What the task requires:
The number of lines below that contain the word "will" is all that the answer should hold.

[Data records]
┌──

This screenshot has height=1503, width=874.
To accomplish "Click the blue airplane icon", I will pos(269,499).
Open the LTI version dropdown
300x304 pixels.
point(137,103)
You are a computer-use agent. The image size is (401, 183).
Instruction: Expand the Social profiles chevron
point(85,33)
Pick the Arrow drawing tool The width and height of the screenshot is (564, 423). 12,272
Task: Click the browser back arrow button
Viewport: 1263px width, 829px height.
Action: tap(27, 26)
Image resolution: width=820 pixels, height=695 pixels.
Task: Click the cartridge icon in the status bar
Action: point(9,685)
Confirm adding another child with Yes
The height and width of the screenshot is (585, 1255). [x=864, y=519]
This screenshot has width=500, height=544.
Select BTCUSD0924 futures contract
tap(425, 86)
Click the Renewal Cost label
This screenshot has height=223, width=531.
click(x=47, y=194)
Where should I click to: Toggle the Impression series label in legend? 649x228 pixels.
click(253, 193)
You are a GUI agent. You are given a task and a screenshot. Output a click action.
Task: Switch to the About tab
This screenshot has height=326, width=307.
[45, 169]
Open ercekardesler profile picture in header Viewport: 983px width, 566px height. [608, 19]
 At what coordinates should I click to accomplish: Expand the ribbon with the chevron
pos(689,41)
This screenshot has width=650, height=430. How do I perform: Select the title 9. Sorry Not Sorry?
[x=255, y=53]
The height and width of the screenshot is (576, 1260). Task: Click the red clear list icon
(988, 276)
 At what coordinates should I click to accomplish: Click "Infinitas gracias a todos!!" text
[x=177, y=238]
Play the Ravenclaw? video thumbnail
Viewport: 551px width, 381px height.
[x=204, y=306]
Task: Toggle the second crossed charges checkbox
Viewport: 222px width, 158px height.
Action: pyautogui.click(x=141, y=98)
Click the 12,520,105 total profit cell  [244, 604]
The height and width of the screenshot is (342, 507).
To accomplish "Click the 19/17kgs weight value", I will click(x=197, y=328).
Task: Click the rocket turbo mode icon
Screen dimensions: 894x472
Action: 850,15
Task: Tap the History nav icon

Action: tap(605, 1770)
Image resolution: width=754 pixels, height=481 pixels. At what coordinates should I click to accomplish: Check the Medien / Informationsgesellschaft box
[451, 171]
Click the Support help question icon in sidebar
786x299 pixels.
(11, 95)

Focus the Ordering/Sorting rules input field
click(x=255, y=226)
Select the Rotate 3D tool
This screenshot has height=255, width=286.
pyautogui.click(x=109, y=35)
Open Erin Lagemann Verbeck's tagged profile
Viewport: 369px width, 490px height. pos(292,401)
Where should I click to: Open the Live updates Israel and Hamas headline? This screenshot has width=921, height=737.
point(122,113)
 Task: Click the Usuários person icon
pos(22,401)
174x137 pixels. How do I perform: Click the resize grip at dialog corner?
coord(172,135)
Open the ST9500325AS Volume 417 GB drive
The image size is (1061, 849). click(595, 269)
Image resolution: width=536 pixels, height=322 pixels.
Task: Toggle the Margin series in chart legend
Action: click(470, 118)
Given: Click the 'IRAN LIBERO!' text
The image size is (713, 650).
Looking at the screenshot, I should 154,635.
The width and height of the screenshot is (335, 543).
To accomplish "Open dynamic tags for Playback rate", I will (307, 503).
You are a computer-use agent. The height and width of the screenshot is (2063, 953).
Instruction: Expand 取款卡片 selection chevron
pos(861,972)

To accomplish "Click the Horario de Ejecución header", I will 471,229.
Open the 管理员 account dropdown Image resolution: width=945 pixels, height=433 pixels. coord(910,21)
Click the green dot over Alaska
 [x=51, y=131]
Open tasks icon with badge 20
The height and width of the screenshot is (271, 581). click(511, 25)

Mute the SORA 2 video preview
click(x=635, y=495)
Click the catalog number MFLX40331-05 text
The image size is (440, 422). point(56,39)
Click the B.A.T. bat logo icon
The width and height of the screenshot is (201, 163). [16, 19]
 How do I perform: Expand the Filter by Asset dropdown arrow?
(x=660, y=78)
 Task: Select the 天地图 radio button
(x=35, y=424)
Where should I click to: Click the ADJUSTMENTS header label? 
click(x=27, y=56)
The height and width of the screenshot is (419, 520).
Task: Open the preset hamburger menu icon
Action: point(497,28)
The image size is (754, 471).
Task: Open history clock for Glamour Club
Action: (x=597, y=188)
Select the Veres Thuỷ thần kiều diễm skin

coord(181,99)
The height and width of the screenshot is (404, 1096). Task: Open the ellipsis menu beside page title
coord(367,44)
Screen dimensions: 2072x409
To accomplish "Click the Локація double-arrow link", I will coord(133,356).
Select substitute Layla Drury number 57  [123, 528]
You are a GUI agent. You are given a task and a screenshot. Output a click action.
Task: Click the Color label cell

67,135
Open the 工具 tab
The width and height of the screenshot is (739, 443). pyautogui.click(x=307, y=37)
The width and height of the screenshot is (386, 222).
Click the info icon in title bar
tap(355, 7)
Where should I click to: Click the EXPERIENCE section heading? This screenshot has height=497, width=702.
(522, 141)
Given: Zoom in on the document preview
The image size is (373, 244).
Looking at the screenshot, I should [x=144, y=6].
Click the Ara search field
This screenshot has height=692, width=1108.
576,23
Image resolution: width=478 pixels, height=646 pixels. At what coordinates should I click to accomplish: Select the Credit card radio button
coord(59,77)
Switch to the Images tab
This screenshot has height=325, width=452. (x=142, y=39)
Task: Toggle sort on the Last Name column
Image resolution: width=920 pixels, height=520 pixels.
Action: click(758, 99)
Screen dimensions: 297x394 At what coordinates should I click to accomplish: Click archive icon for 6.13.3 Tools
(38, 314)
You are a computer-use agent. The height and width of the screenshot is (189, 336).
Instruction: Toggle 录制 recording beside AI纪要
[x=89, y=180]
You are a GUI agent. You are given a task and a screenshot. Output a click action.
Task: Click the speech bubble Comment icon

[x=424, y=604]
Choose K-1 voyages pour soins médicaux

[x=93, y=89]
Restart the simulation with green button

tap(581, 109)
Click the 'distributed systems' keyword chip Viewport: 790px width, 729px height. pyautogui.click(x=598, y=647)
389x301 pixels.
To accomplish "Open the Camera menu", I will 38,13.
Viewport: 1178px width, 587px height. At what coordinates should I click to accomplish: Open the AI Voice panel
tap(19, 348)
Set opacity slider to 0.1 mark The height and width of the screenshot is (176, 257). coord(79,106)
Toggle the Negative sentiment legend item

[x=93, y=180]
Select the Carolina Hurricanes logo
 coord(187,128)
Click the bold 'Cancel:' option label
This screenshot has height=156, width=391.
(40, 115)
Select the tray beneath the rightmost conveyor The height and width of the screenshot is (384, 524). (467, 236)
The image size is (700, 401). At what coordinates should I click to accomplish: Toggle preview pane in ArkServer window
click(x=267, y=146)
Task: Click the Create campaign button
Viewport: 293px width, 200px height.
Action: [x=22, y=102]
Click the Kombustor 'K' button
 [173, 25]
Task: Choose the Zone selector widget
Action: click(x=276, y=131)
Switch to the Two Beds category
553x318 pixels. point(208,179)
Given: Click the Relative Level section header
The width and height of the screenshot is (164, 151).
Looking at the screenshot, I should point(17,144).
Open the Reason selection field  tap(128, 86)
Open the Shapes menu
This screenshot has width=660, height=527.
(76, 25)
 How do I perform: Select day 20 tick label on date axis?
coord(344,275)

└──

Task output:
6